Melissa Michelson, Chair, Ad Hoc Town Hall Committee, said today’s task “will be to get a summary of what happened here to the Board of Trustees and to the campus. We need for the Pasadena community to open its eyes to what is going on here, and the answer may be putting an ad in the newspaper. But it takes money to buy ad space, and our Faculty Senate does not have any. We put on this program by committee donations.

“This,” said Ms. Michelson, “was our first attempt. For the second Town Hall, we would like to take it to another part of Pasadena, using what we learned here.” 

Organizers aimed their message at the nearly 30,000 students, many disconnected from the daily heat of PCC politics, and the staid old Pasadena community, known for its stately, century-old mansions, dense, gigantic trees, brahmin history and conservative cultural views.

The Choir

While there was standing room only for the 90-minute Town Hall/spirit rally at the Altadena Public Library, organizers acknowledged the healthy turnout primarily was comprised of insiders, the people most intimately familiar with the daily angst.

When a woman in the audience introduced herself as a community member, she was roundly cheered.

One of the main complaints/storylines of a faculty that says it is harried and students who say their academic needs and desires for classes, counselors, time with their instructors, and a stable semester system, routinely are disregarded, is that the legally protected notion of shared governance has become as irrelevant as the future of Henry Ford’s Model-T.  Faculty members and students present contended that shared governance vanished three years ago last June when the career-long controversial Dr. Rocha, a perceived autocrat, abruptly arrived from West Los Angeles College.
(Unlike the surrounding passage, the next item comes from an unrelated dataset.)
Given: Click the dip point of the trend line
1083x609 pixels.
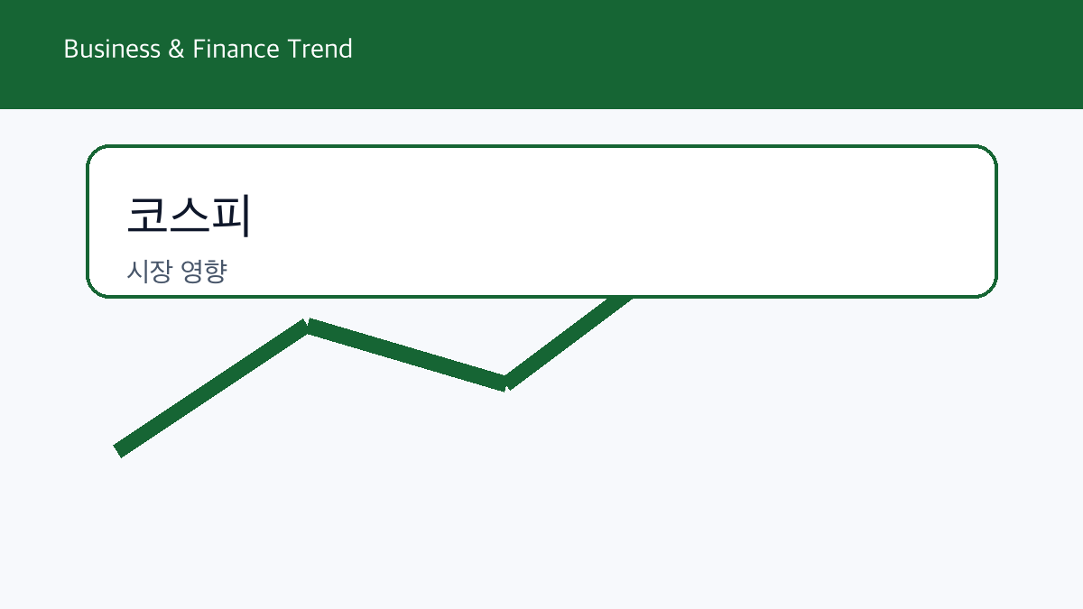Looking at the screenshot, I should pyautogui.click(x=507, y=383).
One of Dr. Rocha’s most resisted announcements has been a planned 20 percent cutback in classes, blamed on budgetary reasons. Both veteran faculty members and students contend that money lavishly is being spent on non-academic activities across PCC. Following last year’s electoral victory of Prop. 30, there was a presumed influx of funds that they say is unacknowledged. Instead of channeling funding toward student needs, faculty members say the president luxuriously surrounds himself with a phalanx of high-priced favorite persons at his call.